Why take a car when it’s more convenient and quicker to take a bike?

And that’s not to mention the other aspects, such as cheaper, healthier and better for the environment.

Oh… I just have.

And having sold my home and temporarily moved to rented accommodation, I can currently cycle to work in 90 seconds!

That’s if I am in a hurry. Otherwise I walk it in four minutes, but I take the same route whether walking or cycling, and part of that route is on a public footpath.

So, one day I might be walking when a cyclist passes me, the next I might be on my bike, riding past a pedestrian. And you know, as long as there is some courtesy shown to both parties, there is no reason for either to feel indignant or in danger.

Like surely any competent cyclist I can ride a bike slower than I regularly walk so, space permitting, I can pass a pedestrian at a speed that neither startles nor endangers them.

Swindon town centre though is a different kettle of fish. The entire population of Sticksville could probably fit into Regent Street at the same time, and on Saturday lunchtime it often seems they have.

With that many people around it’s difficult to see how a cyclist could either safely
ride a bike, or would want to try. It would be quicker and safer to get off and push.

So under those conditions of course it’s to be expected that cycling shouldn’t take place, and the fixed fine that I believe applies looks justified.

But if you happen to be in the same area at 7:30pm on Wednesday, the greatest danger facing pedestrian or cyclist is the tumbleweed blowing down the street.
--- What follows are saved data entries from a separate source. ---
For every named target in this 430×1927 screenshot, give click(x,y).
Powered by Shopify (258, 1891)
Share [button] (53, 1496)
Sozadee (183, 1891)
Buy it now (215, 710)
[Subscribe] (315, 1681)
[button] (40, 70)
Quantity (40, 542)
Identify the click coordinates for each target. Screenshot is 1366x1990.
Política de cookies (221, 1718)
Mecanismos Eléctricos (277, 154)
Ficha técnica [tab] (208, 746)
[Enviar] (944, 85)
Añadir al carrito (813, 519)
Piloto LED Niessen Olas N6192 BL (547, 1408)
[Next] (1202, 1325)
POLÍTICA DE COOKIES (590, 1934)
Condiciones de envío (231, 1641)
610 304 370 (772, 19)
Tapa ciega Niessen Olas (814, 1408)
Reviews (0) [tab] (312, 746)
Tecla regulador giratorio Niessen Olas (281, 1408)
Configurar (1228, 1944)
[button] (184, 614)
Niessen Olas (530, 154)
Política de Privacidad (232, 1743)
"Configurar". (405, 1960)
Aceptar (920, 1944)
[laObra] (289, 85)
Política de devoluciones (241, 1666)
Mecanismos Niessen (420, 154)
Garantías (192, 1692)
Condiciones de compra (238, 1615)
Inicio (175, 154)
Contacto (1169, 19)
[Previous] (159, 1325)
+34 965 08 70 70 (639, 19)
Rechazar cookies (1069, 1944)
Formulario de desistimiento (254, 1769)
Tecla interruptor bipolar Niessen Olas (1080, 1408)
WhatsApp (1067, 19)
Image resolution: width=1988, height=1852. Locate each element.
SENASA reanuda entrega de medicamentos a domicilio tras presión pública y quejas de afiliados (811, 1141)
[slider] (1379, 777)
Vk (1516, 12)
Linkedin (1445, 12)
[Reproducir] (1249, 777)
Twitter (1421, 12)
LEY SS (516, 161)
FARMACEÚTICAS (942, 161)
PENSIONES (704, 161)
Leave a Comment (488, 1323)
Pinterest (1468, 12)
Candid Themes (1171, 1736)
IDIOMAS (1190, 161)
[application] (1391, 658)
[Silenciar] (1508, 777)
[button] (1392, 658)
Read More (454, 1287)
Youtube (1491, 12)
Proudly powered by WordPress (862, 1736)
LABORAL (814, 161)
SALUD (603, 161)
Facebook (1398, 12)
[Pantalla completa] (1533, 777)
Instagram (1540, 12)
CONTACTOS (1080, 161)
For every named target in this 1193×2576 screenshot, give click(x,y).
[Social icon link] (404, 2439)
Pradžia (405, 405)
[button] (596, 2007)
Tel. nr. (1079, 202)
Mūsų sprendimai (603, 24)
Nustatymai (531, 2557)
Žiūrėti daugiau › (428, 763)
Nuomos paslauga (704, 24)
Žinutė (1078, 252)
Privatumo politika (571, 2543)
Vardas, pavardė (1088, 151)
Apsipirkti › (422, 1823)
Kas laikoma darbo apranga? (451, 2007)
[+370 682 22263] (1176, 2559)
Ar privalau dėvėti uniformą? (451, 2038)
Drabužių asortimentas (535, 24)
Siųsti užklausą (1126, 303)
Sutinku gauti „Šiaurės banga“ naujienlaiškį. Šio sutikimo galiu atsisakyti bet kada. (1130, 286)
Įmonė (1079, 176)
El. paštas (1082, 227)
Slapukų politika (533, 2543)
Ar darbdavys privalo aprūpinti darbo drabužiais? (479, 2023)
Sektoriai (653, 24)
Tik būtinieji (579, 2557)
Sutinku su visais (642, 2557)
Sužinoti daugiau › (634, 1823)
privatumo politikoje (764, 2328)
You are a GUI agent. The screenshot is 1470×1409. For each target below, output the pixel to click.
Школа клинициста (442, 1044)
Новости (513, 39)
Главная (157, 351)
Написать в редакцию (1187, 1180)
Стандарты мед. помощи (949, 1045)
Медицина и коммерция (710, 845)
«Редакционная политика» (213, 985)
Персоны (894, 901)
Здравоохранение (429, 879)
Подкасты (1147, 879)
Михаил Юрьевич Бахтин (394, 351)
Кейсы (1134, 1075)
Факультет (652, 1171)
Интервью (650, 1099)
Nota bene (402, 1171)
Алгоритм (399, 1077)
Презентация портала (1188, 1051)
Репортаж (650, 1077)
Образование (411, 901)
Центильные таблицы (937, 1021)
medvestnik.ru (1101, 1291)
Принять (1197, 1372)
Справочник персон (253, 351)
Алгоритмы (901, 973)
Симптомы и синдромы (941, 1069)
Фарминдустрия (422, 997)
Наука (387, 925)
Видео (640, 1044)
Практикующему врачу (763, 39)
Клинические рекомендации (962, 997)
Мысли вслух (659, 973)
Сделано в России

Same place, different time, different conditions and surely little reason for the same rules to apply. Should you run the risk of a hefty fine from a community police officer for cycling slowly, carefully and safely, just because thousands of people were on the street on Saturday, but are now at home watching Coronation Street?

One of the busiest roads in the county runs through my town, and it is surely the most dangerous place to cycle here. To travel east to west necessitates either fighting for space on the road alongside HGVs and the countless refuse lorries that use it, or finding a safer route that might involve a footpath or two.

And I know what I tell my nearest and dearest to do. Make sure you are wearing your cycling helmet, cycle as slowly as necessary (or walk) when on the pavement and try to get home without exposing yourself to too much danger from the traffic.

How many fines would I be prepared to pay before I felt it more justifiable for my loved ones to be killed under the wheels of a lorry?

So, in conclusion, it’s possible to cycle on a pavement without being dangerous, but there are some who chose to do one without caring about doing the other.

Just as it’s possible for some people to walk safely on the pavement, while others are dangerous in the road when they cross it.

And some people drive carefully and within the speed limit, while others pay no heed to sense or surroundings.

Some people would be a danger to others whatever they were up to, but you can’t ban everyone from doing everything.

Show some courtesy and consideration and a lot of the complaints would melt away.